# Problem to solve
Report each line of the entries that includes "will" by copying it.

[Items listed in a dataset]
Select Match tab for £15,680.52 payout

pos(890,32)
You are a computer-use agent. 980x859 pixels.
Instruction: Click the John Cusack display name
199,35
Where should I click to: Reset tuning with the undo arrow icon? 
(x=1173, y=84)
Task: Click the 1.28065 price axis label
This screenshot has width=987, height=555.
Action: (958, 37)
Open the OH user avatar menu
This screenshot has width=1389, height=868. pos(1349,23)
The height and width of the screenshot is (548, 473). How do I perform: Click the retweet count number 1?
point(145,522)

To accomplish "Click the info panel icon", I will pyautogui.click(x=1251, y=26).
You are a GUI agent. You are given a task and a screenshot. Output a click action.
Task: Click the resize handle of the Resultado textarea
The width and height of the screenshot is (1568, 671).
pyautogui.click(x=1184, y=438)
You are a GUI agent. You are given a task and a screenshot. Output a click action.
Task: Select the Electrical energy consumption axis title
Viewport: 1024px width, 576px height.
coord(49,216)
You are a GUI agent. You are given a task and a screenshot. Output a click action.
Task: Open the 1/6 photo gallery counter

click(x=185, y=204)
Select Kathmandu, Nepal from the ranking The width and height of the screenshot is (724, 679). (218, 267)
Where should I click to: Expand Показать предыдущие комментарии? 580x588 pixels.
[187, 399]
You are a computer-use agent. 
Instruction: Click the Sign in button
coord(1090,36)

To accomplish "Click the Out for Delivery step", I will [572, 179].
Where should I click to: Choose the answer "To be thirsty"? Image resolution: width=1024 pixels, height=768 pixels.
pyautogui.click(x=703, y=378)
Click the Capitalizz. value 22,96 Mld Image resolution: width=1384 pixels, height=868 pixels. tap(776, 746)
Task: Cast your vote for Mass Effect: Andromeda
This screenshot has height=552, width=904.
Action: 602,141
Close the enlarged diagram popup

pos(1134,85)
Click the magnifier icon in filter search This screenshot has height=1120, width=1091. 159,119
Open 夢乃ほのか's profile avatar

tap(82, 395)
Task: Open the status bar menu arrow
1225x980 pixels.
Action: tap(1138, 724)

# Written solution
To accomplish "Click the info panel icon", I will pyautogui.click(x=1251, y=26).
To accomplish "Click the Out for Delivery step", I will [572, 179].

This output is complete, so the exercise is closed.